WHAT YOU HAVE TO DO:
Output each record exactly, with nothing omitted.

==== MATERIAL FOR THE TASK ====

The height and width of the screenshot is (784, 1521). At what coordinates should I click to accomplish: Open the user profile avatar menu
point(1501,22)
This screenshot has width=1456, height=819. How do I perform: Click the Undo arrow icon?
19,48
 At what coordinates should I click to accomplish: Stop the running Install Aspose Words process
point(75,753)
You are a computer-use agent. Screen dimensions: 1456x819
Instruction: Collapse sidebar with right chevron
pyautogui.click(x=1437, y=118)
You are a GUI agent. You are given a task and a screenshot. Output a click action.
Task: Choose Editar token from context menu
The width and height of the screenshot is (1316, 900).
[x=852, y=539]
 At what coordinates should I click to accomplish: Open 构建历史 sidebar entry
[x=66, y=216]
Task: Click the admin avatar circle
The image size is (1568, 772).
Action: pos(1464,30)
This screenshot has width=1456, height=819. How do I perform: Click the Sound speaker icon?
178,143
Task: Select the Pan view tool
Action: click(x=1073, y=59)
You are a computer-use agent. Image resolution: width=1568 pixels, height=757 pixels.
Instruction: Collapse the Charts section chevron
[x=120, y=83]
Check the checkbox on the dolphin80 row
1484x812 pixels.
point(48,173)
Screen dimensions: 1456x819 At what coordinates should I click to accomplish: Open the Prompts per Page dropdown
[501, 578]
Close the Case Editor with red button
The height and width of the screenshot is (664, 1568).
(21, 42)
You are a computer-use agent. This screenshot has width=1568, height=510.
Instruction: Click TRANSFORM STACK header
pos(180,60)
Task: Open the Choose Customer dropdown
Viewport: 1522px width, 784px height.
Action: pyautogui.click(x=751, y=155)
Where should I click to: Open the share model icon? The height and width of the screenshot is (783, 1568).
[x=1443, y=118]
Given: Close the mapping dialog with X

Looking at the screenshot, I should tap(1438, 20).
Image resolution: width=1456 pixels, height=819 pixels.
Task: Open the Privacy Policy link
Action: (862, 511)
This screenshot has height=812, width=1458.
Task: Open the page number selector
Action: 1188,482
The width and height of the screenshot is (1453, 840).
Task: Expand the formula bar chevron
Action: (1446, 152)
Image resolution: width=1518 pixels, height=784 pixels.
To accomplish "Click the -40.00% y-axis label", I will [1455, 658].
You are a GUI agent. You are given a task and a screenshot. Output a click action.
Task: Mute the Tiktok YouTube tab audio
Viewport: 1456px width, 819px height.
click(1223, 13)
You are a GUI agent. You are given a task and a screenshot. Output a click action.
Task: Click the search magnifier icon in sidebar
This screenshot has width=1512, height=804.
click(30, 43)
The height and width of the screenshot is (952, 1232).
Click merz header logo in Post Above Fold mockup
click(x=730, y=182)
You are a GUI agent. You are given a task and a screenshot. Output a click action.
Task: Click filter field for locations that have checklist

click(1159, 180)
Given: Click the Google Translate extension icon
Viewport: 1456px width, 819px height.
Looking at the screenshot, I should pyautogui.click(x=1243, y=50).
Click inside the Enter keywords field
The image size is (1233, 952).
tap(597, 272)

====

YOUR SOLUTION:
The height and width of the screenshot is (784, 1521). At what coordinates should I click to accomplish: Open the user profile avatar menu
point(1501,22)
This screenshot has width=1456, height=819. How do I perform: Click the Undo arrow icon?
19,48
 At what coordinates should I click to accomplish: Stop the running Install Aspose Words process
point(75,753)
You are a computer-use agent. Screen dimensions: 1456x819
Instruction: Collapse sidebar with right chevron
pyautogui.click(x=1437, y=118)
You are a GUI agent. You are given a task and a screenshot. Output a click action.
Task: Choose Editar token from context menu
The width and height of the screenshot is (1316, 900).
[x=852, y=539]
 At what coordinates should I click to accomplish: Open 构建历史 sidebar entry
[x=66, y=216]
Task: Click the admin avatar circle
The image size is (1568, 772).
Action: pos(1464,30)
This screenshot has width=1456, height=819. How do I perform: Click the Sound speaker icon?
178,143
Task: Select the Pan view tool
Action: click(x=1073, y=59)
You are a computer-use agent. Image resolution: width=1568 pixels, height=757 pixels.
Instruction: Collapse the Charts section chevron
[x=120, y=83]
Check the checkbox on the dolphin80 row
1484x812 pixels.
point(48,173)
Screen dimensions: 1456x819 At what coordinates should I click to accomplish: Open the Prompts per Page dropdown
[501, 578]
Close the Case Editor with red button
The height and width of the screenshot is (664, 1568).
(21, 42)
You are a computer-use agent. This screenshot has width=1568, height=510.
Instruction: Click TRANSFORM STACK header
pos(180,60)
Task: Open the Choose Customer dropdown
Viewport: 1522px width, 784px height.
Action: pyautogui.click(x=751, y=155)
Where should I click to: Open the share model icon? The height and width of the screenshot is (783, 1568).
[x=1443, y=118]
Given: Close the mapping dialog with X

Looking at the screenshot, I should tap(1438, 20).
Image resolution: width=1456 pixels, height=819 pixels.
Task: Open the Privacy Policy link
Action: (862, 511)
This screenshot has height=812, width=1458.
Task: Open the page number selector
Action: 1188,482
The width and height of the screenshot is (1453, 840).
Task: Expand the formula bar chevron
Action: (1446, 152)
Image resolution: width=1518 pixels, height=784 pixels.
To accomplish "Click the -40.00% y-axis label", I will [1455, 658].
You are a GUI agent. You are given a task and a screenshot. Output a click action.
Task: Mute the Tiktok YouTube tab audio
Viewport: 1456px width, 819px height.
click(1223, 13)
You are a GUI agent. You are given a task and a screenshot. Output a click action.
Task: Click the search magnifier icon in sidebar
This screenshot has width=1512, height=804.
click(30, 43)
The height and width of the screenshot is (952, 1232).
Click merz header logo in Post Above Fold mockup
click(x=730, y=182)
You are a GUI agent. You are given a task and a screenshot. Output a click action.
Task: Click filter field for locations that have checklist

click(1159, 180)
Given: Click the Google Translate extension icon
Viewport: 1456px width, 819px height.
Looking at the screenshot, I should pyautogui.click(x=1243, y=50).
Click inside the Enter keywords field
The image size is (1233, 952).
tap(597, 272)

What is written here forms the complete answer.